*Page extract:*
━━━━━━

It's hard not to get frustrated with social media when you're firmly grounded in reality.

Not your preferred reality, where everything that could possibly upset you is hidden from sight, but actual reality, where the full spectrum is out there to please you, challenge your beliefs, and anger you when necessary.

Social media's tendency to amplify the reality-challenged is one reason I usually do a social-media fast on Saturdays to clear my head. That doesn't mean I don't slip every once in a while (such as when I was worried about friends who hadn't yet checked in after the tornado that hit central Arkansas), or spend way too long on a Friday night heading down a research rabbit hole because of something I saw on social media.

Yes, I research. And often just for fun. I'm weird.

This past Friday night, it started with a Quora question in my email: "Why did Joe Biden finally fire Anthony Fauci? Was it the failed vaccines or the Wuhan leak of his lab?"

Oy. Where to start on this one ...

First of all, Fauci, 82, retired at the end of the last year; he wasn't fired. He began his long career at the National Institutes of Health in 1968 as a clinical associate at the National Institute of Allergy and Infectious Diseases (NIAID) after completing his internship and residency as a medical doctor at Cornell Medical Center. He was appointed chief of the NIAID Laboratory of Immunoregulation in 1980, and four years later became the director of NIAID. As such, he advised every president since Ronald Reagan on public health matters. Over the years, he's led research into HIV/AIDS, Zika and Ebola, as well as developed effective therapies for formerly fatal inflammatory and immune-system diseases.

I'd say he's more than earned his retirement. Plus, the vaccines weren't failed, and the Wuhan lab wasn't "his." And remember, we still don't know everything about the virus' origins, thanks to China's hostility toward sharing information.

In the course of reading responses to the Quora question, I happened upon an answer that began with "Kary Mullis thinks [F]auci is a complete and total douchebag." Aside from the redundancy and the unimaginative insult, this particular response, citing multiple claims of things that didn't happen, read like that of someone who lived in an alternate universe.

━━━━━━

*Supplied data:*
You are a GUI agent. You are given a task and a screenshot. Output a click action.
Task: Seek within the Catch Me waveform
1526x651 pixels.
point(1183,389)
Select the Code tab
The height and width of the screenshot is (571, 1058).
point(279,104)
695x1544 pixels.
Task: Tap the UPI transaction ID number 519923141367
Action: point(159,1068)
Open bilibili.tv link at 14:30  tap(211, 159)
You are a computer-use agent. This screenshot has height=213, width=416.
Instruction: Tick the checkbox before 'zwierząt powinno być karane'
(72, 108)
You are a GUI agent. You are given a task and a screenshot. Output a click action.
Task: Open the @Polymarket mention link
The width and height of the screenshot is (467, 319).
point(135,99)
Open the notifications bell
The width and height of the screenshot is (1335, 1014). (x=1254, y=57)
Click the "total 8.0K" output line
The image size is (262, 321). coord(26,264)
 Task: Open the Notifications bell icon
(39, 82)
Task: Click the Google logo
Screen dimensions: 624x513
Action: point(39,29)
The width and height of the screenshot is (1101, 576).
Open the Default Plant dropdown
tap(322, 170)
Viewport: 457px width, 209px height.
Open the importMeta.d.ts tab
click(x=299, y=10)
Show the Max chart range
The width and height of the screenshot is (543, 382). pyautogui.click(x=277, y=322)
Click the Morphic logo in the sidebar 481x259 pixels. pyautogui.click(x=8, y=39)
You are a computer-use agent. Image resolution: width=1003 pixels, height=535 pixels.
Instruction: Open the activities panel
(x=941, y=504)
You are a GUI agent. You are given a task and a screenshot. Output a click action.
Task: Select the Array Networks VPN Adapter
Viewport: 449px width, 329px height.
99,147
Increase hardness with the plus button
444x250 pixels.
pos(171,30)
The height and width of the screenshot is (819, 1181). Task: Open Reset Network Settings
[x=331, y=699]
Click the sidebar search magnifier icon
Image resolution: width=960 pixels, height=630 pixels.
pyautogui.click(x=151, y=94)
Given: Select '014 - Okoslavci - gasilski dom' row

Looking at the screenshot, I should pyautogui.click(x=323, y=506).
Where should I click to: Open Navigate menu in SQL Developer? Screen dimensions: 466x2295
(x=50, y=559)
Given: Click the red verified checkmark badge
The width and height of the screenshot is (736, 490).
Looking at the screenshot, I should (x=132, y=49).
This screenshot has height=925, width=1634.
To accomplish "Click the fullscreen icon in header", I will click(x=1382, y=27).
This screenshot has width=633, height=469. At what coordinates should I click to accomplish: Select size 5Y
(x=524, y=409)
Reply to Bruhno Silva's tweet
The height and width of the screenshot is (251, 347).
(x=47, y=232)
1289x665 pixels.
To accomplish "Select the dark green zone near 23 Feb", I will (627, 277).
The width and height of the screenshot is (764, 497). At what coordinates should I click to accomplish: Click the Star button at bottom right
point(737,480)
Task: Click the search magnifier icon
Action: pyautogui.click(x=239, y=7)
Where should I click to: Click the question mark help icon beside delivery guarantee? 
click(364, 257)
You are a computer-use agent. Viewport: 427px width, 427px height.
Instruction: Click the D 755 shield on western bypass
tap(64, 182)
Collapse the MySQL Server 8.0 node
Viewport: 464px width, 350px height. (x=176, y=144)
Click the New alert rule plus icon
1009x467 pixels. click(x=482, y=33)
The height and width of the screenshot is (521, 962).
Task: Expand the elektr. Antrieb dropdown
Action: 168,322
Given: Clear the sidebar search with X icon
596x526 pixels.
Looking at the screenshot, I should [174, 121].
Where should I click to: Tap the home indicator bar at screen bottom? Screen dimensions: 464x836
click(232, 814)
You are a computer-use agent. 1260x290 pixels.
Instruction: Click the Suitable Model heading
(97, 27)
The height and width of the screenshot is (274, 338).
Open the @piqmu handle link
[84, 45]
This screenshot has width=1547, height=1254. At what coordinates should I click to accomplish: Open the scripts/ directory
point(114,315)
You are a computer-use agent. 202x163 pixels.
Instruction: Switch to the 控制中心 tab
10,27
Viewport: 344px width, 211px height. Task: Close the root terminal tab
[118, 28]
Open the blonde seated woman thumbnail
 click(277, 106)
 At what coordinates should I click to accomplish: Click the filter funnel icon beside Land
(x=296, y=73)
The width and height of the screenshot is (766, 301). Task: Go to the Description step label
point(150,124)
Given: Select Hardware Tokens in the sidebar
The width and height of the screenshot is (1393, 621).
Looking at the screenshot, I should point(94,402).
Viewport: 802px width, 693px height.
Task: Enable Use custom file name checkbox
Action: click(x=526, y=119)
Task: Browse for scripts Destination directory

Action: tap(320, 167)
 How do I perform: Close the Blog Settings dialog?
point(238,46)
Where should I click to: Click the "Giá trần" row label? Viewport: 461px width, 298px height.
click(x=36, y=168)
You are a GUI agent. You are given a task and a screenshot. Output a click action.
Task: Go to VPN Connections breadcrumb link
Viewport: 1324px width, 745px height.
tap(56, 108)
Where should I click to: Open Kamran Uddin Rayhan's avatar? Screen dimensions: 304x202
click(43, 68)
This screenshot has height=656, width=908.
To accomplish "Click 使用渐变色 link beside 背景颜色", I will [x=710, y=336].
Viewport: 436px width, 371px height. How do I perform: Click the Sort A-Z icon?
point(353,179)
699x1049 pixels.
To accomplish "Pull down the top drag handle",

━━━━━━

*Study questions:*
1) From the column on social media and Fauci, return the passage from "Not your preferred" up to and including "you when necessary.".
2) Answer these questions using the column on social media and Fauci:
(a) On which day of the week does the writer usually do a social-media fast?
(b) In what year did Fauci begin his career at the National Institutes of Health?
(c) What laboratory was Fauci appointed chief of in 1980?

*Solutions:*
1)
Not your preferred reality, where everything that could possibly upset you is hidden from sight, but actual reality, where the full spectrum is out there to please you, challenge your beliefs, and anger you when necessary.

2)
(a) Saturdays
(b) 1968
(c) The NIAID Laboratory of Immunoregulation